Depois, deve acionar o fornecedor do sistema emissor ou ERP para confirmar o cronograma de atualização e testes.

Também é importante revisar cadastros fiscais, parametrizações, produtos, serviços, CFOPs, NCMs, códigos de serviço, natureza das operações e rotinas de faturamento.

Outro ponto essencial é treinar a equipe. Quem emite nota fiscal precisa saber que a mudança não é apenas visual. O preenchimento incorreto pode gerar inconsistência e retrabalho.

Checklist de preparação

Para facilitar a adaptação, as empresas devem observar os seguintes pontos:

1. Verificar o sistema emissor de notas fiscais
Confirme se o software será atualizado para os campos de IBS e CBS.

2. Revisar o ERP e integrações
Avalie se os dados fiscais serão transmitidos corretamente entre vendas, faturamento, contabilidade e escrituração.

3. Conferir os cadastros fiscais
Produtos, serviços, fornecedores e clientes precisam estar bem classificados.

4. Testar documentos fiscais eletrônicos
Realize testes antes de agosto para evitar rejeições e inconsistências.

5. Treinar a equipe responsável pela emissão fiscal
A equipe precisa saber como agir diante das novas exigências.

6. Acompanhar novas normas complementares
A Reforma Tributária ainda terá atualizações, detalhes técnicos e ajustes operacionais.

Uma mudança tecnológica, fiscal e gerencial

A obrigatoriedade do IBS e da CBS nos documentos fiscais eletrônicos mostra que a Reforma Tributária não é apenas uma mudança legislativa.

Ela é também uma mudança tecnológica e gerencial.

Empresas que mantêm processos fiscais desorganizados, cadastros inconsistentes ou dependência excessiva de ajustes manuais precisarão evoluir rapidamente. O novo modelo exige dados mais confiáveis, sistemas mais integrados e uma rotina mais preventiva.

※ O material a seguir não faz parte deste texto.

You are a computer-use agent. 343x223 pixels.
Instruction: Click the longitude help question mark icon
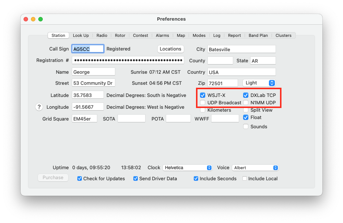click(39, 107)
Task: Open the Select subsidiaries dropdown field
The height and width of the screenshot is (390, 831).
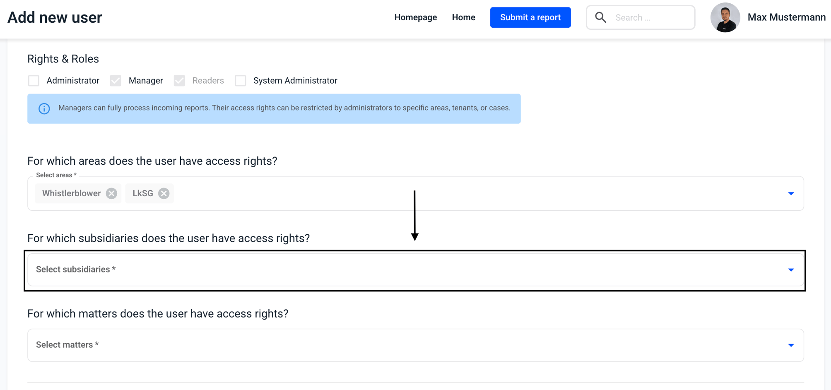Action: [415, 270]
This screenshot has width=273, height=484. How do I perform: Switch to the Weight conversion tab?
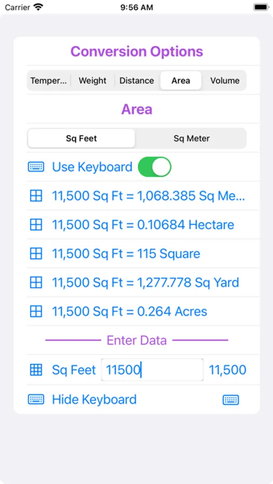[x=93, y=81]
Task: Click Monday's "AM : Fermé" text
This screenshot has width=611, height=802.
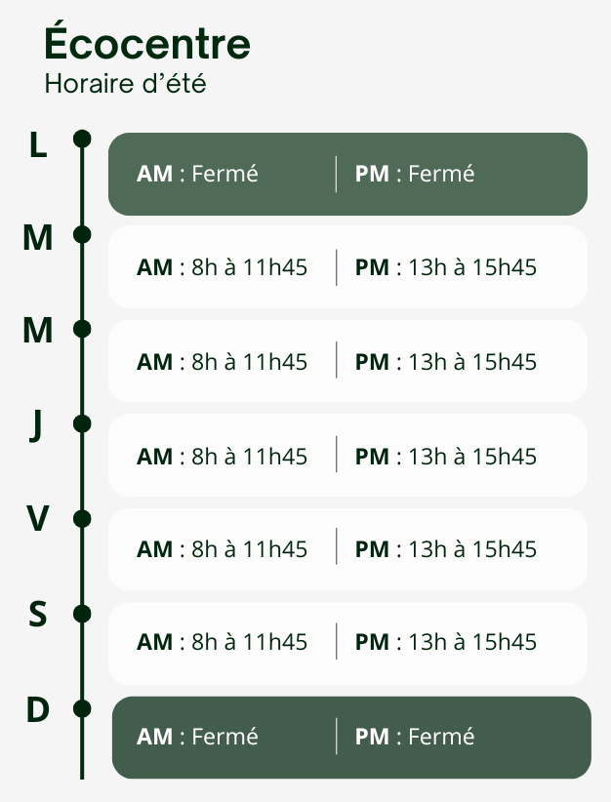Action: click(x=197, y=174)
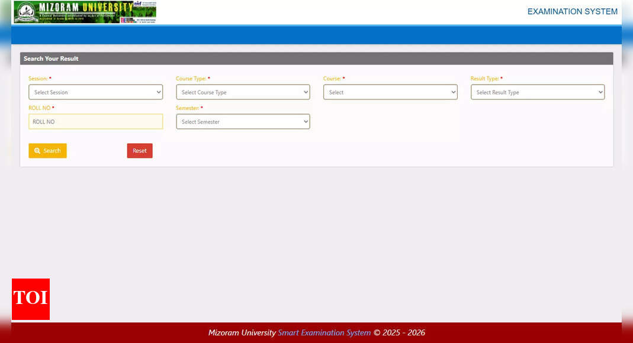Viewport: 633px width, 343px height.
Task: Expand the Course Type dropdown
Action: tap(243, 92)
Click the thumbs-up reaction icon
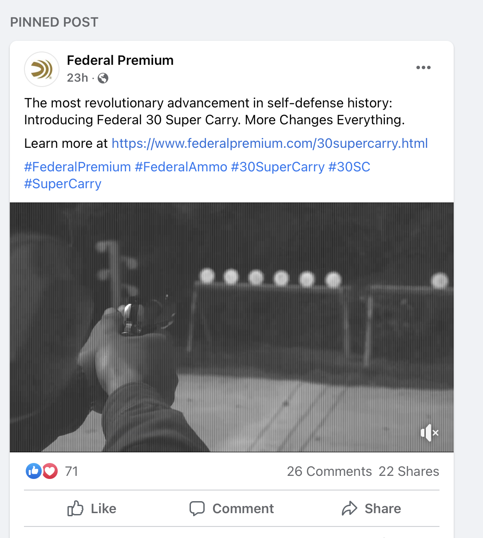The image size is (483, 538). tap(33, 471)
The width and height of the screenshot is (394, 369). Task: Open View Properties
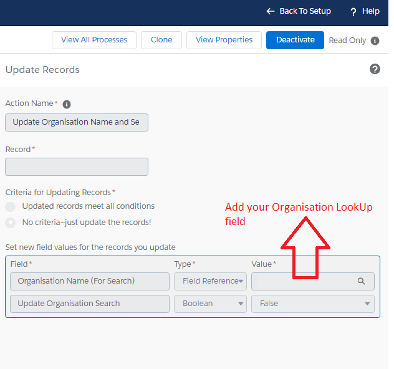[224, 40]

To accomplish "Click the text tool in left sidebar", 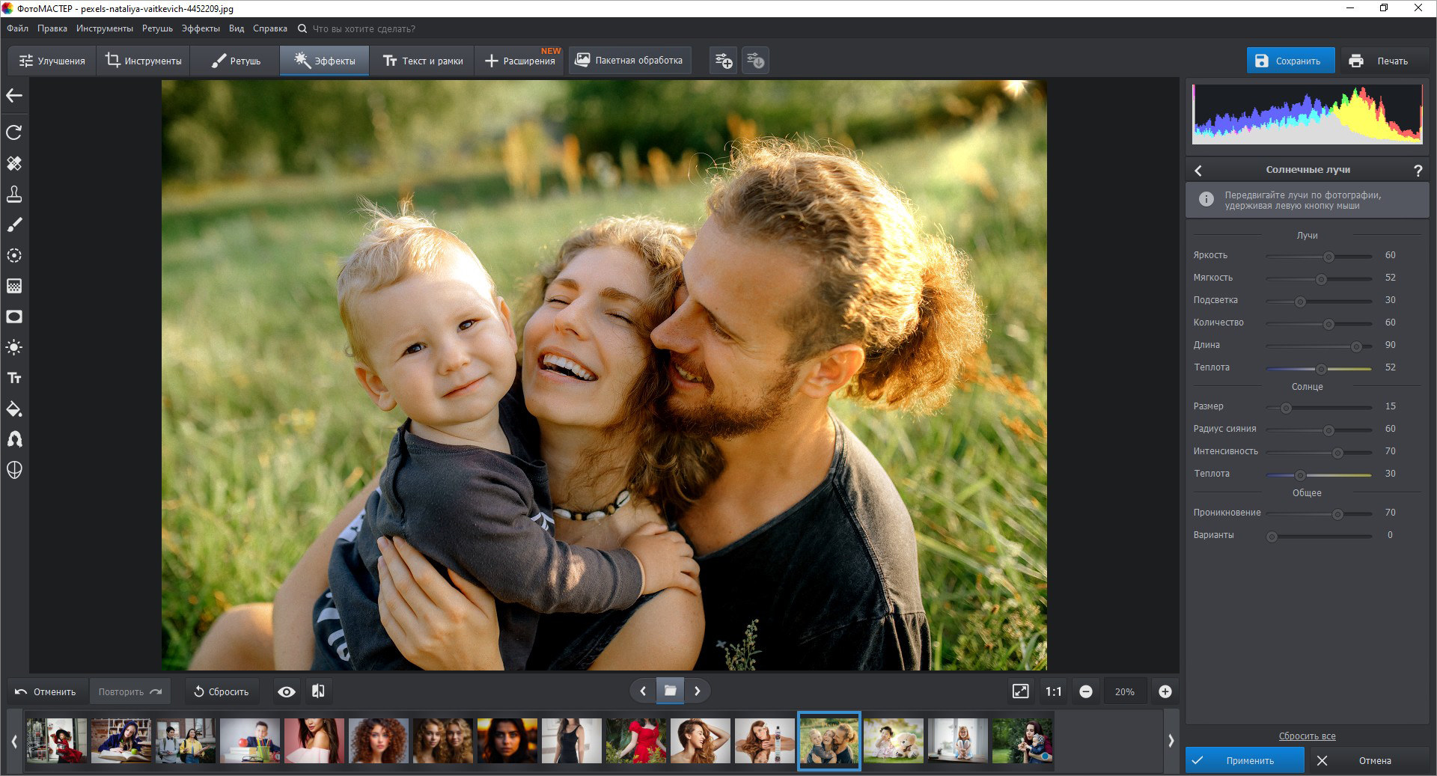I will (14, 378).
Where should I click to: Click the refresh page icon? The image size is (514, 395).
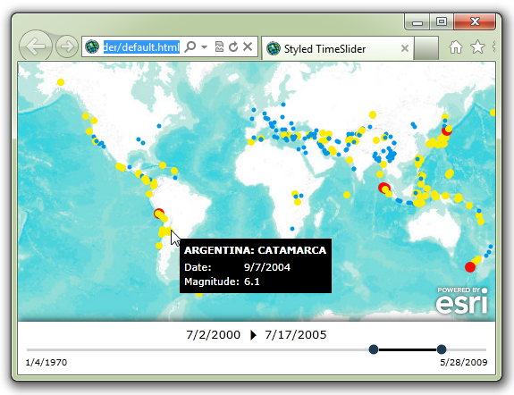coord(233,46)

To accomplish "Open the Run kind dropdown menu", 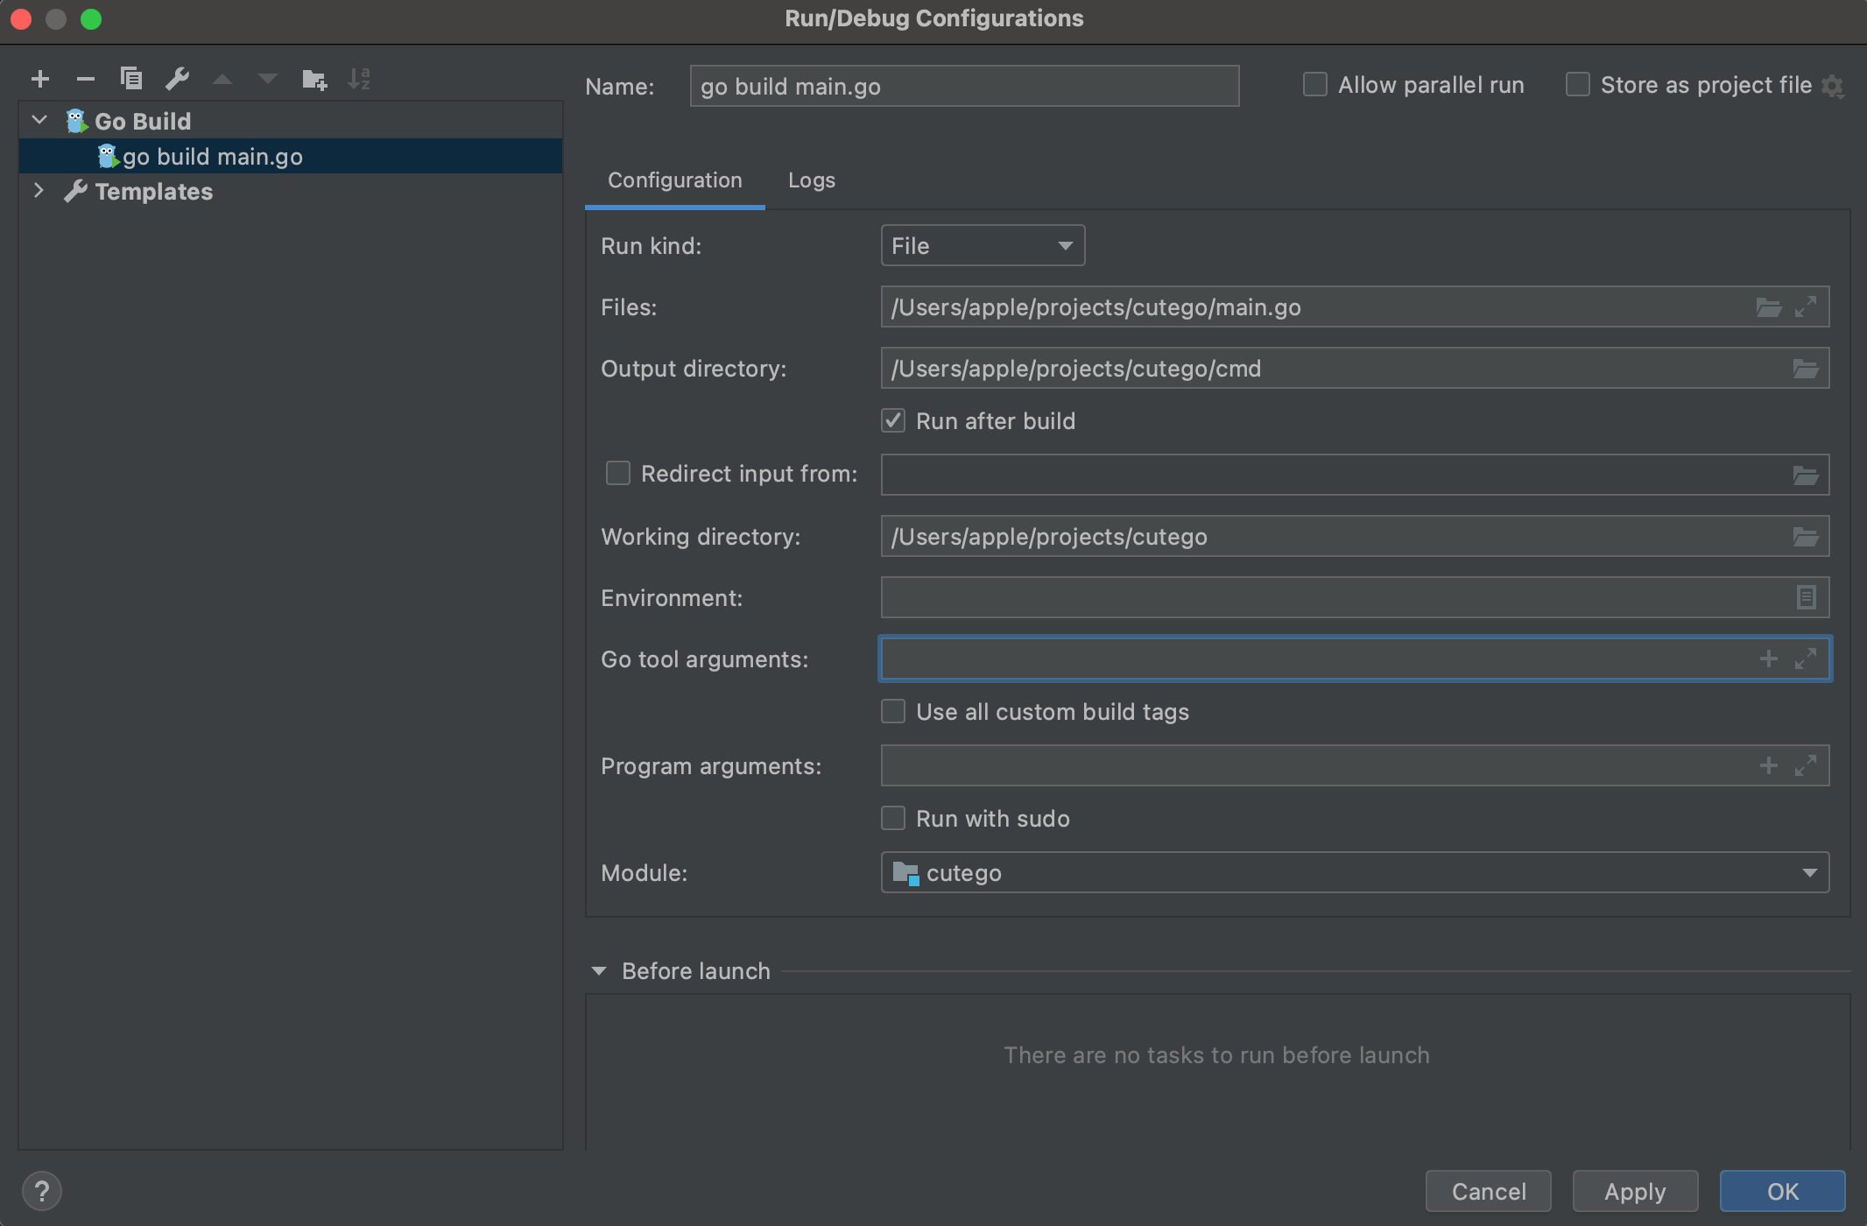I will click(981, 246).
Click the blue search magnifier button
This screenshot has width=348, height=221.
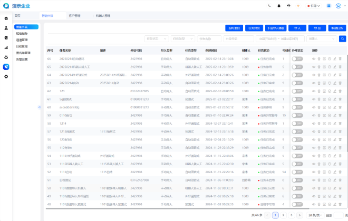tap(342, 38)
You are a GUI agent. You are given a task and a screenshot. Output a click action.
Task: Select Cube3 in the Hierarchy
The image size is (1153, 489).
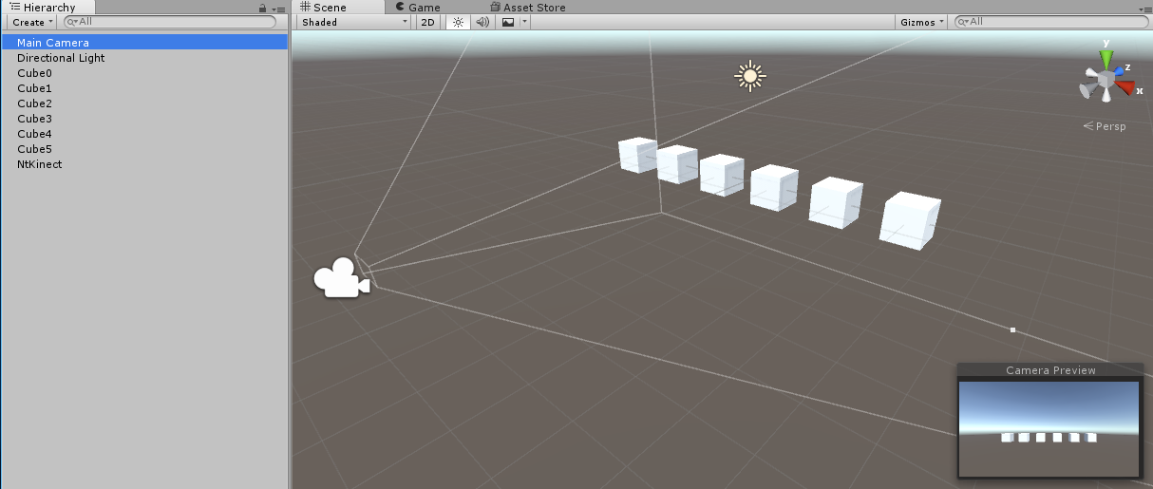[34, 119]
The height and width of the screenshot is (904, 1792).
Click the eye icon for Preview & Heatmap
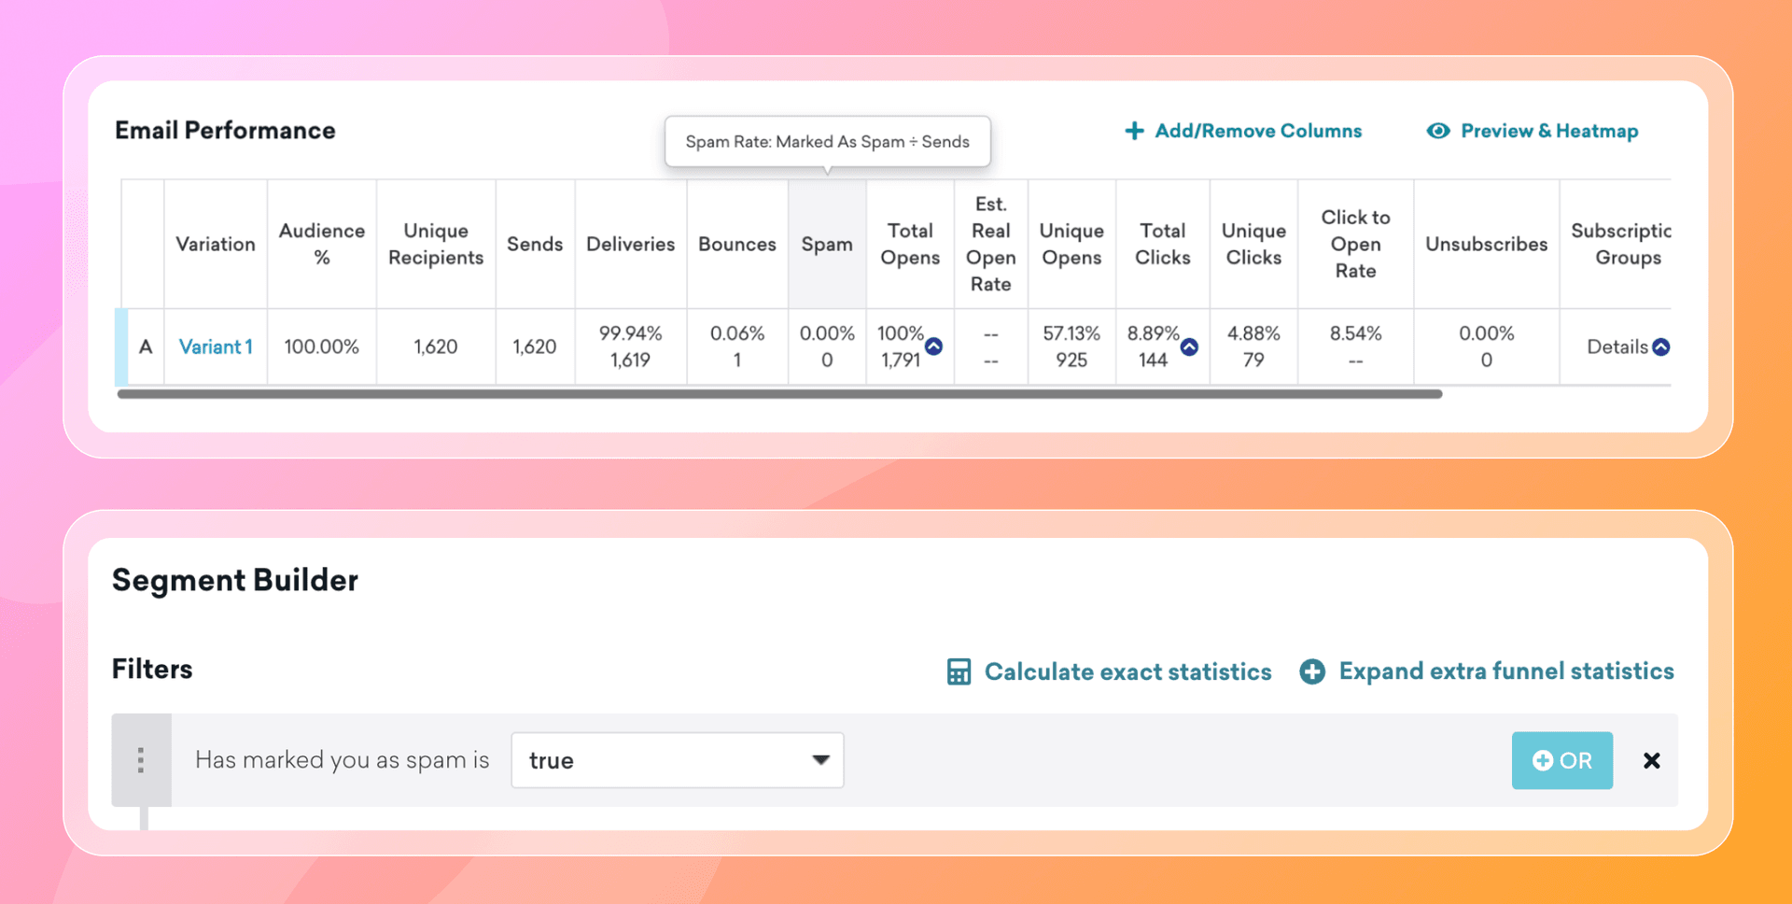coord(1438,131)
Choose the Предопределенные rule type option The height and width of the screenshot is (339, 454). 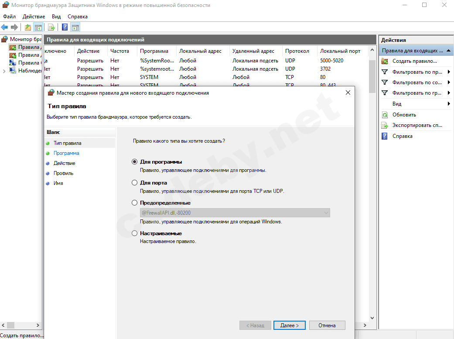click(134, 203)
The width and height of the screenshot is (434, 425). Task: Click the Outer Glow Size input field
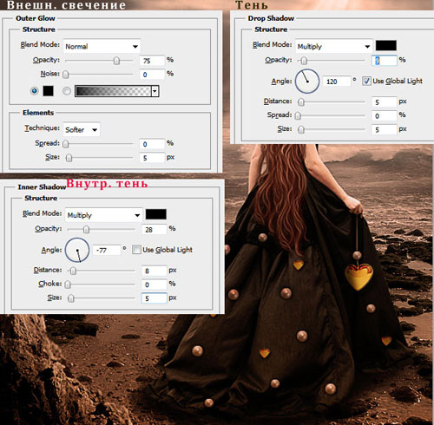(x=152, y=158)
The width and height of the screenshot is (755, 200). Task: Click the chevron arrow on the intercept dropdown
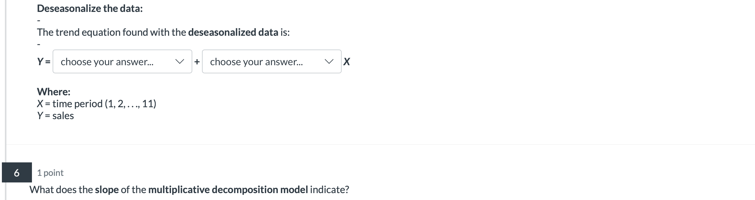pyautogui.click(x=180, y=62)
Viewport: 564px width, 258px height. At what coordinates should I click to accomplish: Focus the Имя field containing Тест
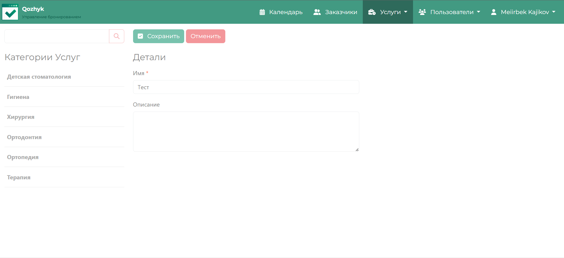click(x=246, y=87)
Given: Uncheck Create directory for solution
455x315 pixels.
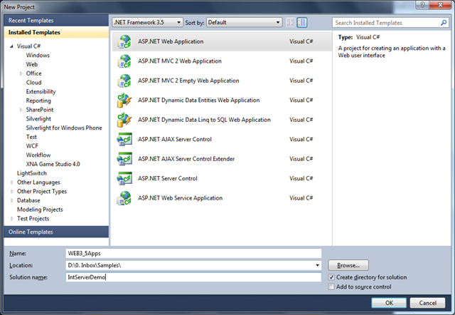Looking at the screenshot, I should pos(332,277).
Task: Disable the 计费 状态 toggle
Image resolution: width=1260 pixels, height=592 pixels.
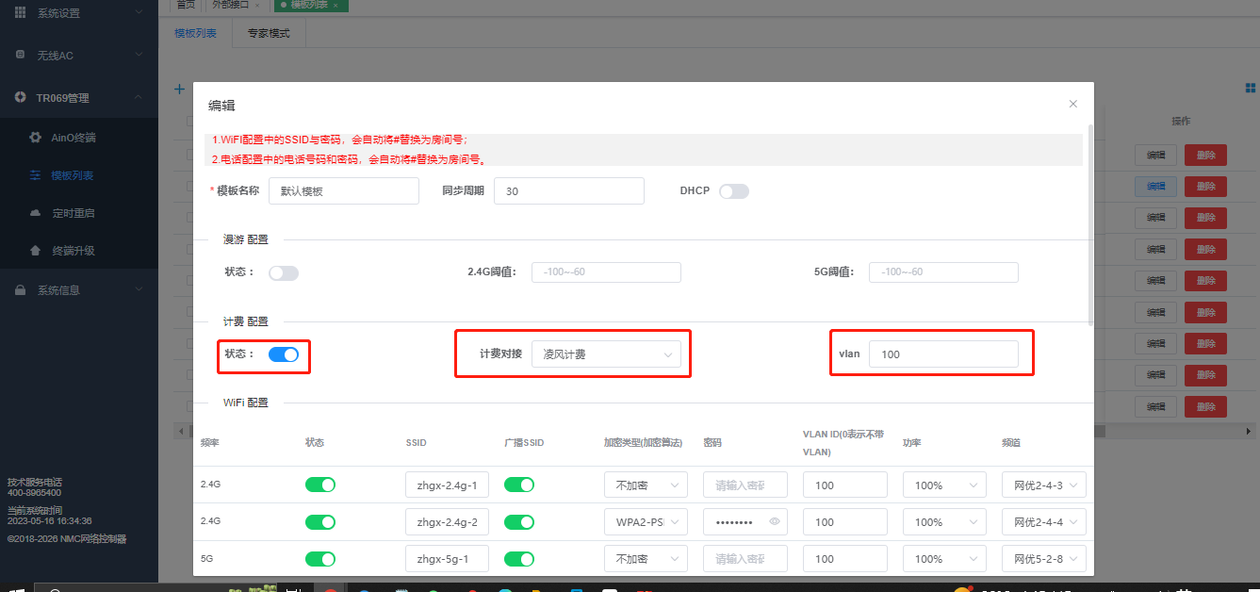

Esse é o momento de transformar o setor fiscal em uma área estratégica, capaz de gerar segurança, reduzir riscos e apoiar melhores decisões.

Conclusão

A partir de 1º de agosto de 2026, os documentos fiscais eletrônicos deverão trazer campos relacionados à CBS e ao IBS. A preparação, no entanto, deve estar concluída até 31 de julho de 2026.

A fase inicial terá alíquota teste de 1%, sendo 0,9% para CBS e 0,1% para IBS, com finalidade operacional e de validação dos sistemas fiscais.

Para as empresas, o recado é claro: não espere agosto chegar para começar a se preparar.

Ajustar sistemas, revisar processos, treinar equipes e alinhar a contabilidade desde já pode evitar inconsistências, rejeições de notas e riscos no cumprimento das obrigações acessórias.

A Reforma Tributária já começou a entrar na rotina das empresas. E quem se preparar com antecedência terá muito mais segurança para atravessar essa transição.